Assessment 2020-21: Ladybug

 

Ladybug turned 10 years old at the start of the school year.  She began the year in a stable place, being treated with CBD oil for her anxiety (which I believe is the true cause for her ADHD-ish behaviors), and ended the year in a not-quite-but-close-to stable place.  She did have several negative behavioral flare-ups which affected her ability to complete schoolwork successfully, but they were not chronic problems. 

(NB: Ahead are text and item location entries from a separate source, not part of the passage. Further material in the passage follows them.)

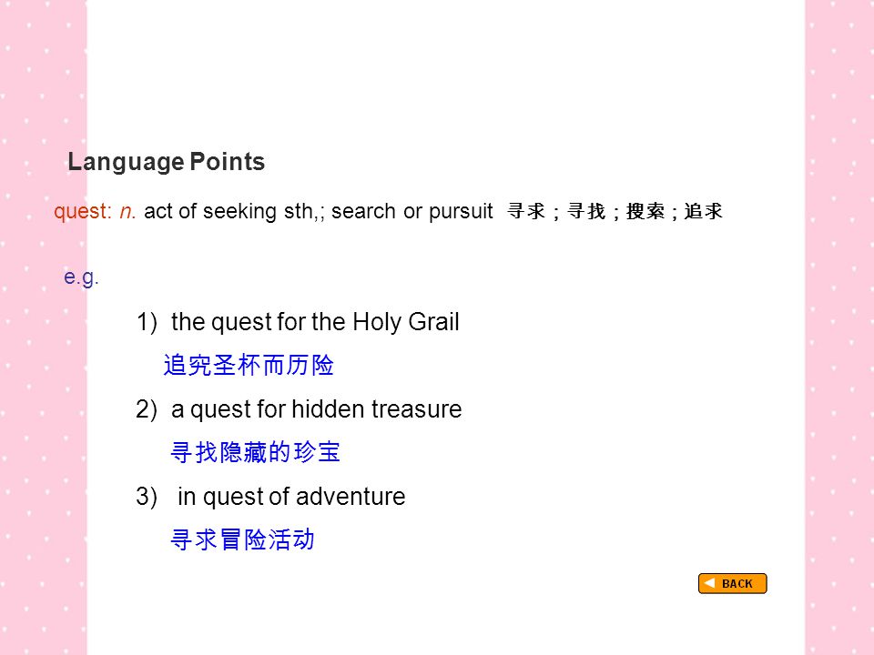Select the Language Points heading

click(166, 162)
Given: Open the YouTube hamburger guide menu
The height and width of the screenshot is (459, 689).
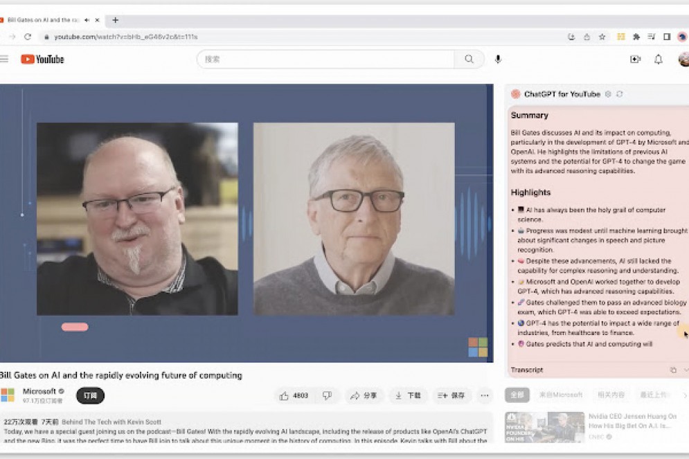Looking at the screenshot, I should [x=4, y=60].
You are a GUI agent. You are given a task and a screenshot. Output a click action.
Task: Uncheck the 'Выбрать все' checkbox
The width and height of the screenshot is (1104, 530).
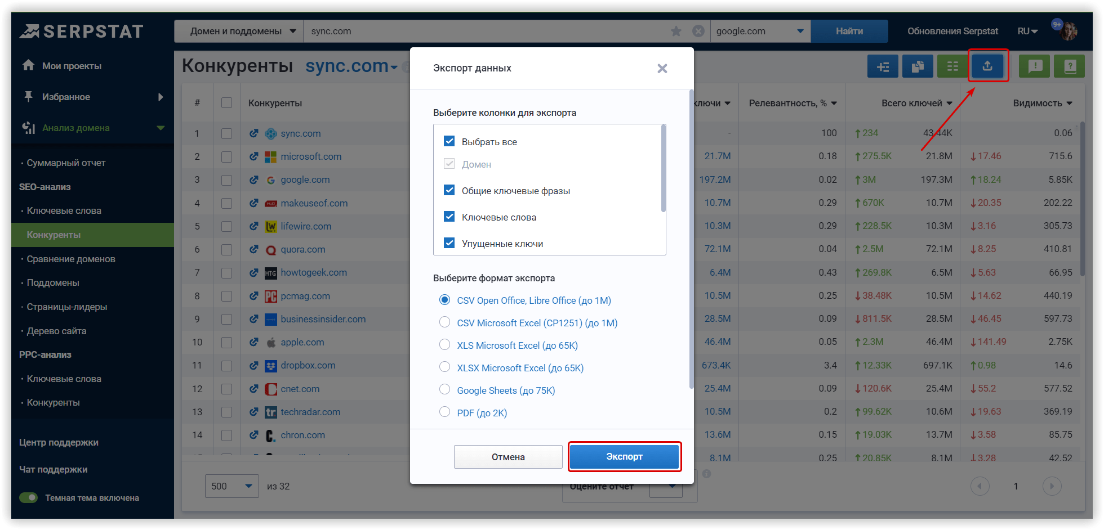pyautogui.click(x=449, y=141)
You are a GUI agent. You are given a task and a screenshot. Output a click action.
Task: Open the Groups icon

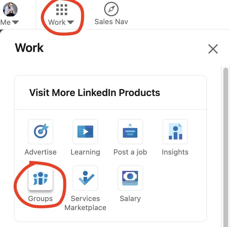tap(41, 178)
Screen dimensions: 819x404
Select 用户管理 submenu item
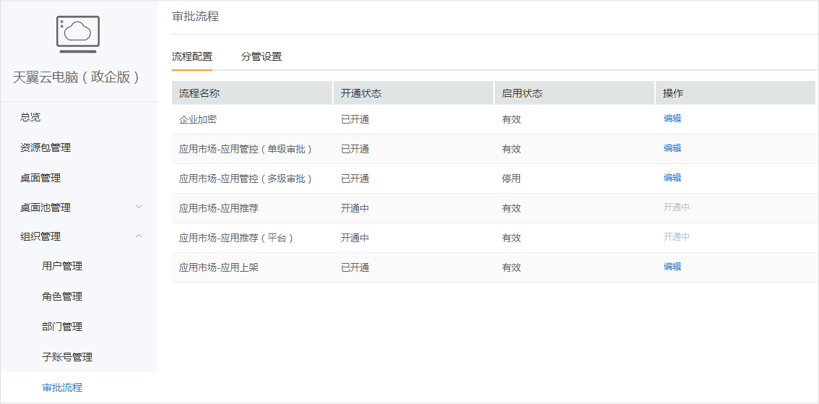[x=62, y=266]
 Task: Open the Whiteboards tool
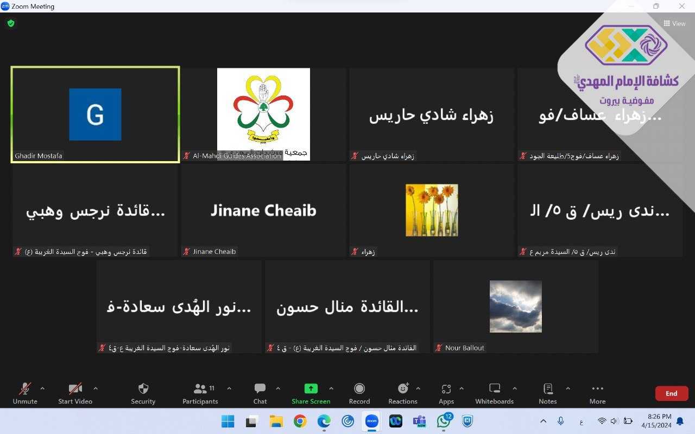[494, 389]
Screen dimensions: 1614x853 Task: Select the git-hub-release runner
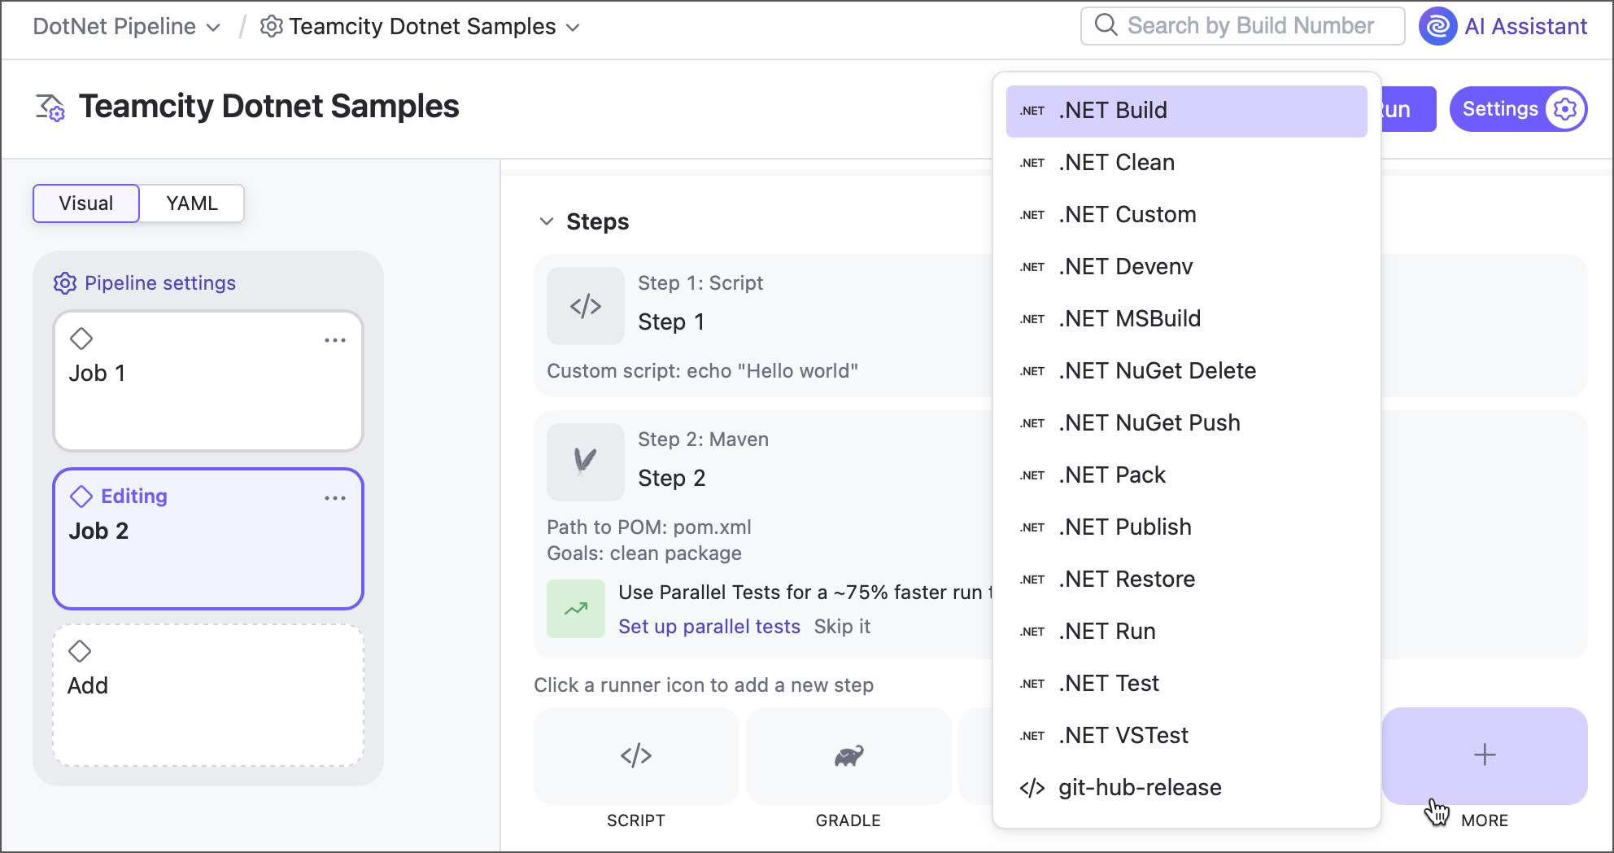click(x=1139, y=787)
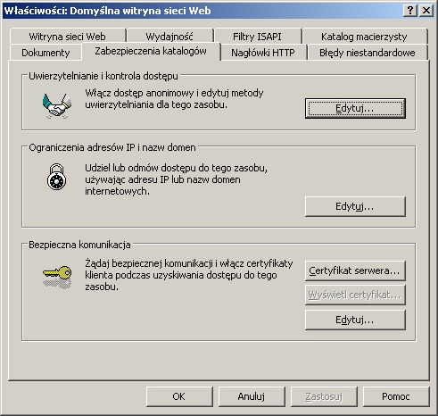438x416 pixels.
Task: Go to the Katalog macierzysty tab
Action: (364, 37)

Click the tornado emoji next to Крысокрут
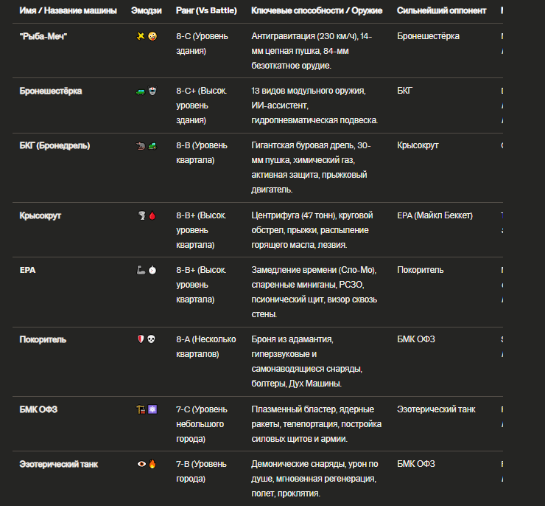pos(142,216)
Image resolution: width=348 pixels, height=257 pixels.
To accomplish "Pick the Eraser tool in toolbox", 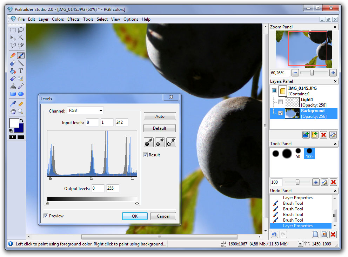I will click(13, 63).
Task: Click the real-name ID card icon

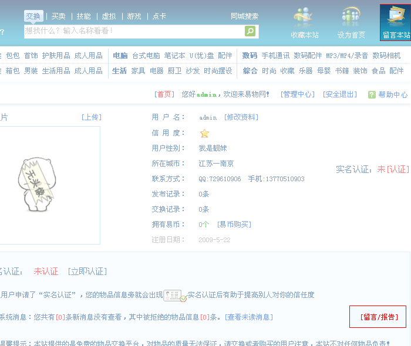Action: tap(174, 296)
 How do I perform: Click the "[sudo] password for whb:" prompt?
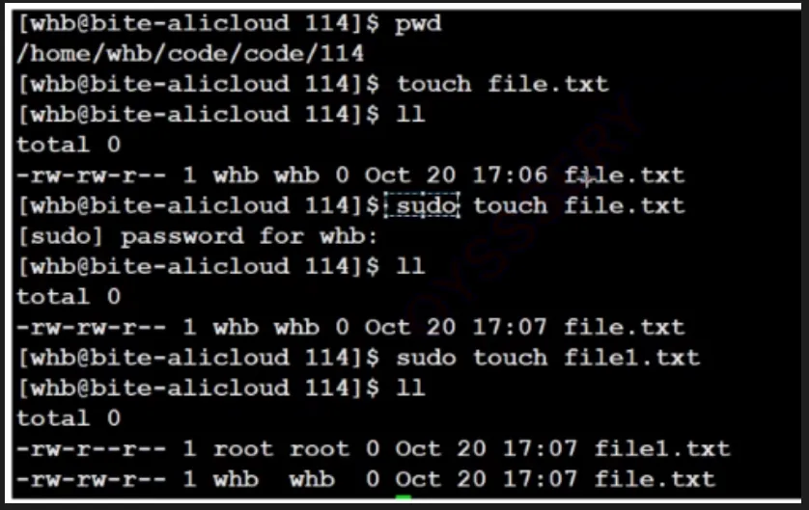pos(198,236)
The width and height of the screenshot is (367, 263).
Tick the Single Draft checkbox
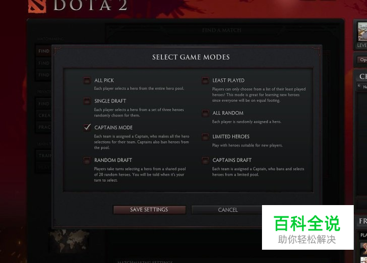(x=87, y=101)
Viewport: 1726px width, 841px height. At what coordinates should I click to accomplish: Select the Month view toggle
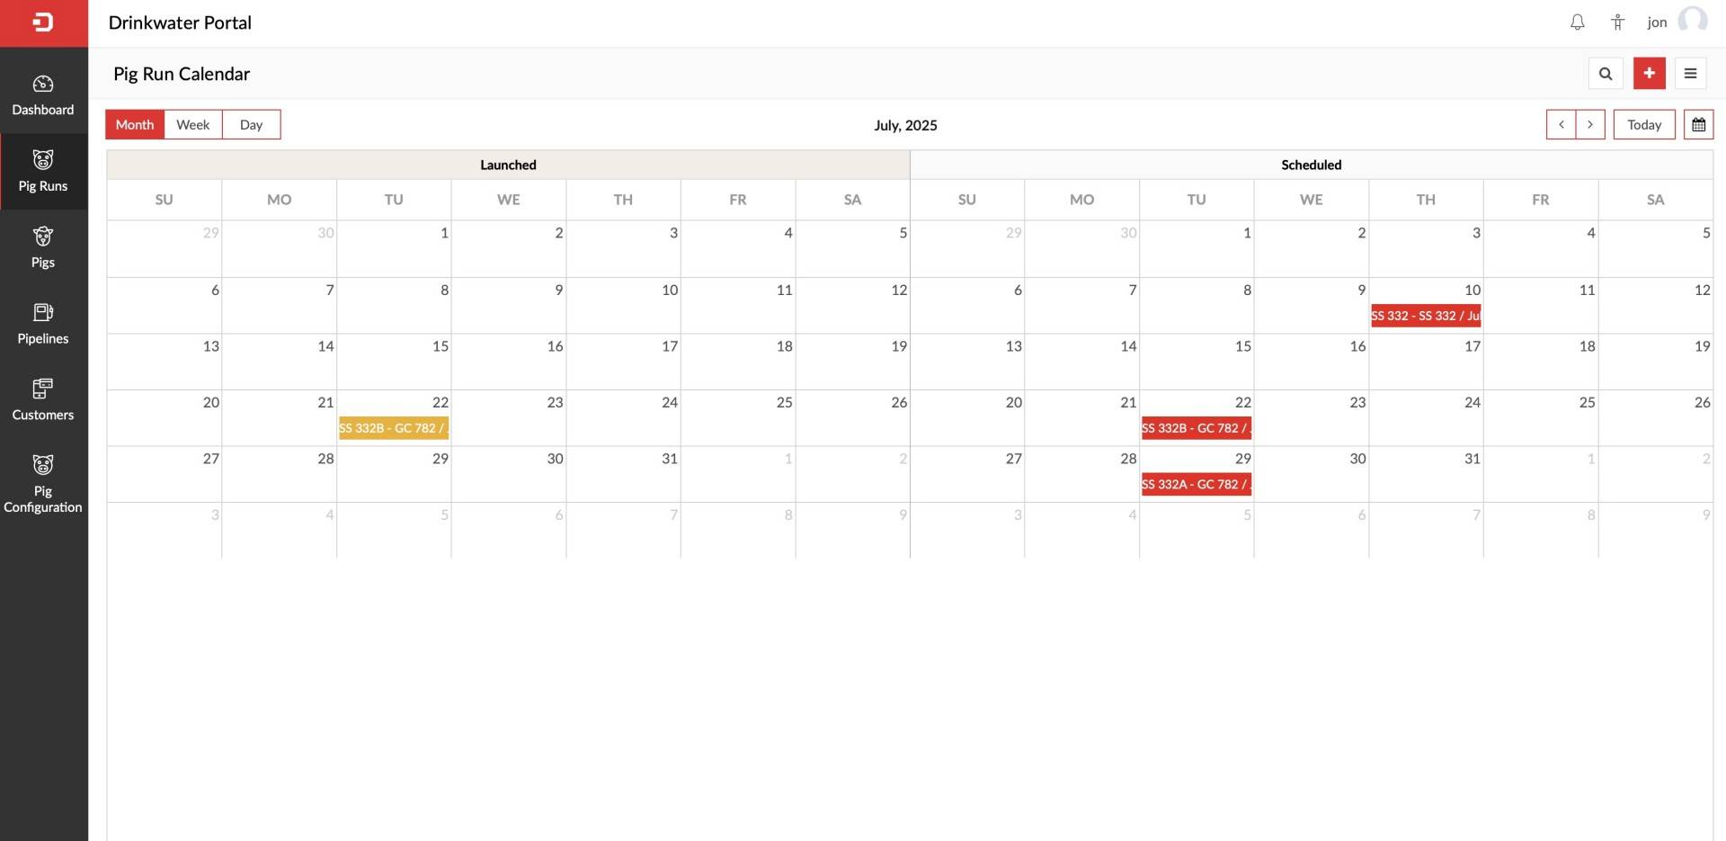tap(135, 125)
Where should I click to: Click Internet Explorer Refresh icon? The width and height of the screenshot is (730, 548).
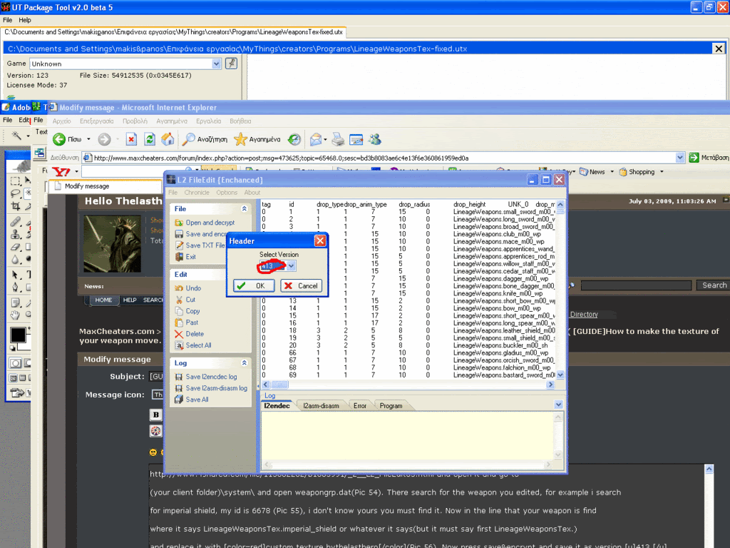pos(150,139)
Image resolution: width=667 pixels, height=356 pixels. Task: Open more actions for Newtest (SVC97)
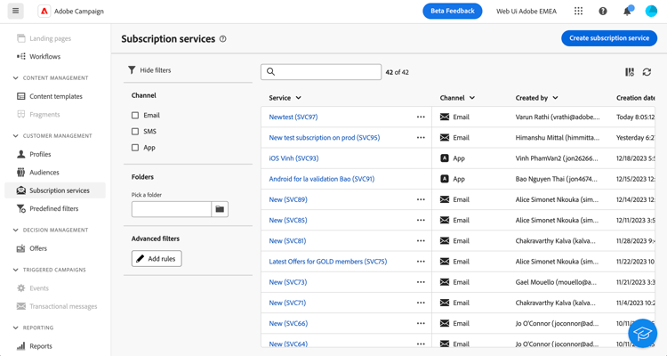tap(421, 117)
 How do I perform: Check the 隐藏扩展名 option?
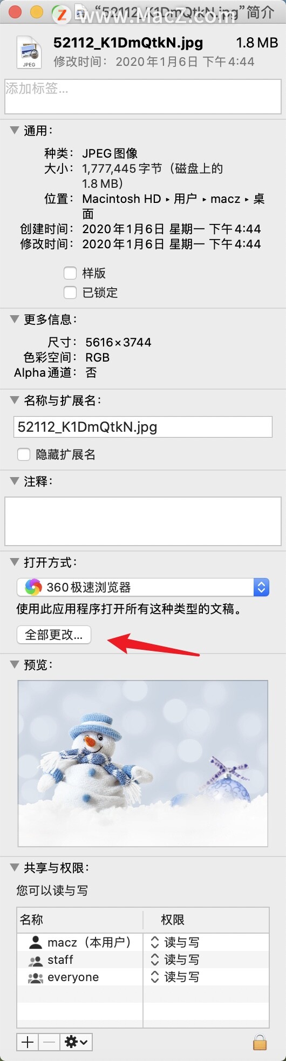click(x=24, y=454)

She is diagnosed with an intellectual disability, and while we recognize that as real and work within her limits, we also recognize that she is capable of learning, and we push her to extend her limits when and where possible.
 
Here was Ladybug's plan for the 2020-21 school year:

Academy
Language Lessons for a Living Education 3, Master Books
Language Arts 2 & 3, Core Skills
Explode the Code 4 and 4 1/2
Writing With Ease Level 2, Well-Trained Mind
Literature Grade 2, Memoria Press
Finish Arithmetic 2 and start Arithmetic 3, Rod and Staff
Prima Latina (1/3 of the curriculum), Memoria Press
The Care and Keeping of You, Jr.
101 Favorite Bible Stories
Embroidery sampler
 
She participated actively in Academy.  Ladybug tends to lose nouns--in particular proper nouns--so she sends her hand in the air to answer a question and then can't put her answer into words.  I can see that she can either picture her answer or remember in some way beyond spoken language.  But she does love the stories we read, and she volunteers enthusiastically to narrate and answer questions.  She tends to either get the big picture beautifully or not get it at all--and I've not yet found a pattern for why this happens.  When she can't find the big picture, she gets bogged down in details--unable to choose what is key and what is not--but her memory for those details can knock my socks off!

Repetition is key to her learning.

She needs to learn it, review it, re-learn it, review it, learn it again, and repeat the whole process a few more times before mastery.  She's more likely to memorize facts in the abstract than she is likely to correctly apply what she learns in a practical way.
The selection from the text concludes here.